Yet despite these advances, much remains unknown about how the immune system fights cancer — and about immunity in general, said Martin LaFleur, a postdoctoral fellow in the laboratory of Arlene Sharpe, chair of the Department of Immunology in the Blavatnik Institute at Harvard Medical School.
CRISPR-based gene editing, in which scientists modify the genome using a tool developed just over a decade ago, has become a mainstay of biological discovery, providing relatively quick insight into the function of individual genes and targets for new therapies.
However, LaFleur said, this approach is not without challenges. Chief among them is that it is hard to modify immune cells without changing their biology, which hampers the ability to study immune cell behavior in its full complexity in a living organism.
Now, LaFleur, Sharpe, and their team have succeeded in bypassing this hurdle by deploying CRISPR in a new way to study the function of immune genes.
Their work, described in two papers — one in Nature Immunology and one in the Journal of Experimental Medicine — could eventually yield insights about cancer immunology as well as about other diseases driven by immune system dysfunction.
Harvard Medicine News spoke with LaFleur about what this advance means for the future of immunology research.
Harvard Medicine News: Let’s set the stage with a refresher on how CRISPR works.
LaFleur: Programmable CRISPR-based gene editing was developed in 2012 and became such a powerful tool for biologic research that its discoverers won the Nobel Prize in Chemistry in 2020.
The CRISPR gene-editing system uses an enzyme called Cas-9 that acts like a pair of molecular scissors that cuts both strands of DNA and in doing so disrupts or knocks out the function of a gene. To select the gene to knock out, this system uses a complementary piece of RNA that matches the gene and acts as a guide. It’s a very flexible approach for very quickly knocking out and studying the function of almost any gene you want.
HMNews: How is CRISPR used to understand the immune function of genes?
LaFleur: Immune cells interact with a lot of other cell types that can’t be modeled well in petri dishes, so we prefer immune studies to happen inside a living organism like a mouse — a far more reliable way to capture the complexity of cell-to-cell interactions as they occur in the body rather than in a lab dish. CRISPR editing inside the body is difficult, so immune cells typically need to come out and be modified using this tool in a petri dish. The edited cells are then put back into the body.
However, only certain immune cell types can be incorporated efficiently when transferred back into a mouse. Also, the actual process of manipulating immune cells in a dish can change their biology, so you may not be studying what you actually want to study once they’re removed from the body.
Also, CRISPR had been used only to turn off a single gene at a single time in immune cells. But our cells contain thousands of genes, so what if we want to knock out multiple genes in different cell types at different times in the same animal? This would provide greater insight into the complexities of genes and their interactions in immune cells over time.
HMNews: How does your new study address these challenges?
LaFleur: We decided to take a completely different approach for using CRISPR. Rather than directly modify the immune cells we’re interested in, we modified their precursors, the stem cells found in bone marrow that produce all immune cells. We removed those from mice and used CRISPR to knock out the genes we were interested in, and then replaced these stem cells in mice whose native bone marrow stem cells had been removed. We call this system CHimeric IMmune Editing, or CHIME.
In an earlier study, we used CHIME to knock out a gene called Ptpn2, which has shown some promise for cancer immunotherapy, one of the focuses of the Sharpe Lab. When we deleted that one gene in a subset of immune cells known as CD8+ T cells, they became better cancer fighters.
With our Nature Immunology study, we wanted to see if we could modify CHIME and make it both more precise and more versatile. We used it to knock out two genes at once in several different cell types, we deployed it to target genes specifically in a single cell type, we used CRISPR to disrupt genes in modified cells once they were already back inside the animal, and we also used it to knock out two different genes at different points in time.

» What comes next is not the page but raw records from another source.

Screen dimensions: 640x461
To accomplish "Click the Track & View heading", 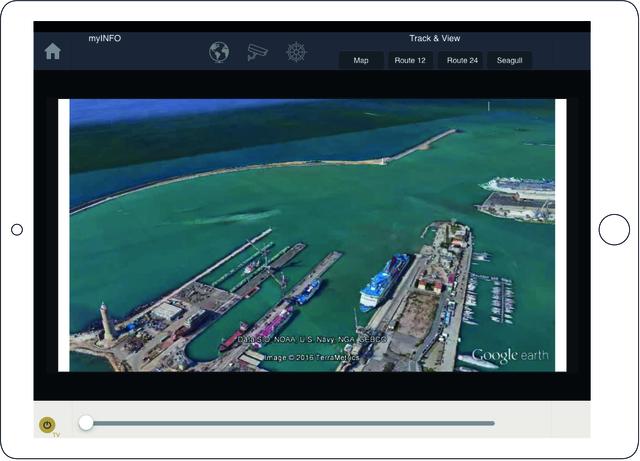I will point(434,38).
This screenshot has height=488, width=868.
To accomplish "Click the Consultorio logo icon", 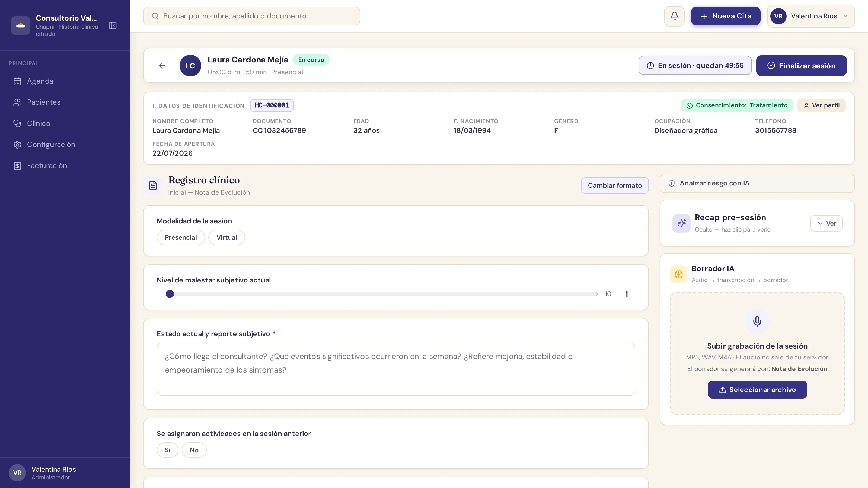I will coord(21,26).
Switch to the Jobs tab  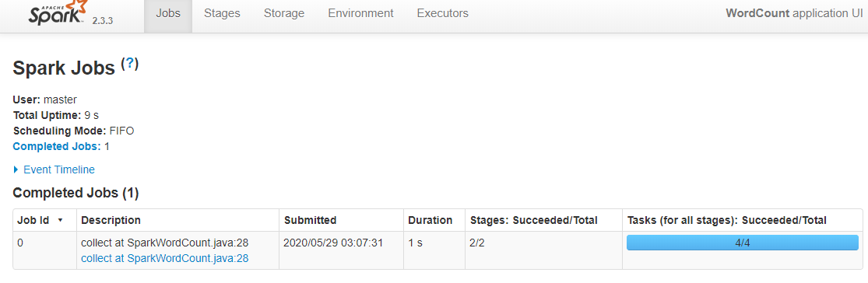[x=168, y=13]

We used different tactics, such as packaging multiple guide RNAs together and using a trick that disables genes only under certain circumstances, such as when mice receive a drug. We were able to demonstrate that each of these strategies is feasible.

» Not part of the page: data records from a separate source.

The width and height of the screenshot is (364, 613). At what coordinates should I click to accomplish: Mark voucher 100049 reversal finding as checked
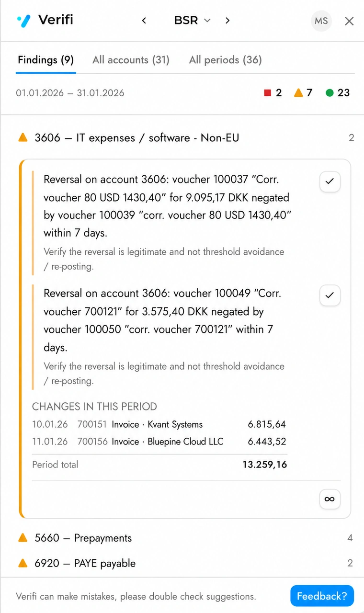330,295
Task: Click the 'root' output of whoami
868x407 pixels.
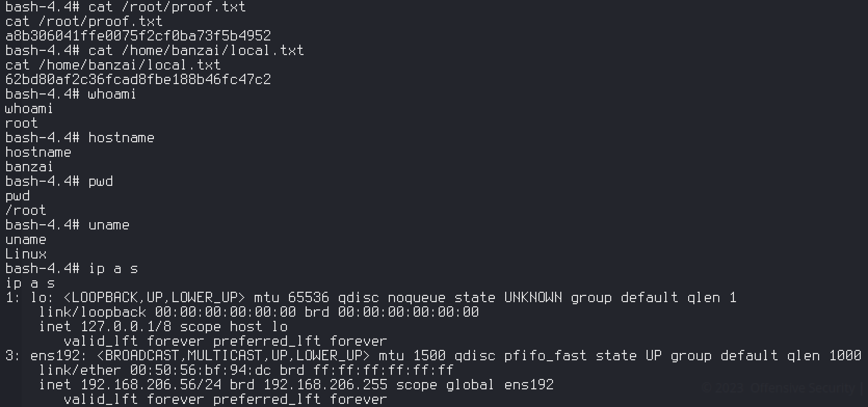Action: [x=21, y=123]
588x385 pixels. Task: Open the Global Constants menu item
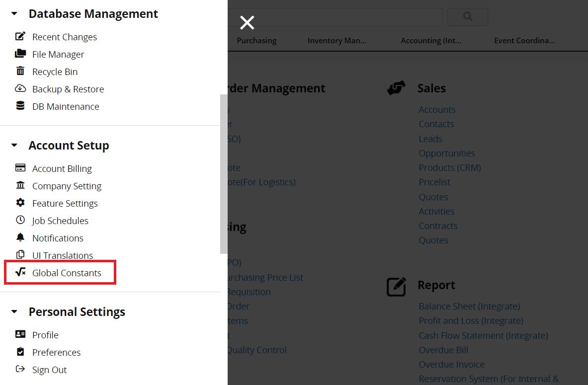(66, 273)
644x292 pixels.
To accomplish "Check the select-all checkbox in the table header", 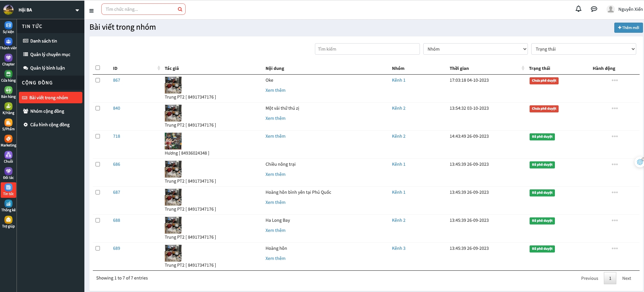I will pos(98,68).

HMNews: What is your ultimate goal with this research?
LaFleur: Our ultimate goal is to better understand the immune system, particularly in its capacity to fight cancer. We want to encourage strong anticancer immunity — meaning we want to optimize how immune cells fight tumors — but also want spare healthy cells and tissues from the immune attack. This requires a very nuanced calibration of the immune system and can be a tricky balance.
Moreover, the benefits could extend beyond cancer and be applied to many other diseases driven by the immune system, including autoimmune conditions.
HMNews: What are your next steps?
LaFleur: We just published a second paper in the Journal of Experimental Medicine that lays out a framework for the field in studies using CRISPR to screen immune gene function in living animals. Central to our framework is adding a genetic “barcode” to CRISPR-edited immune cells so we can track them as they multiply and spread within animals.
We’re hoping that this framework and CHIME will give researchers new tools to study immune cells in cancer or any other disease model of their choice, eventually leading to new immune-centered therapies.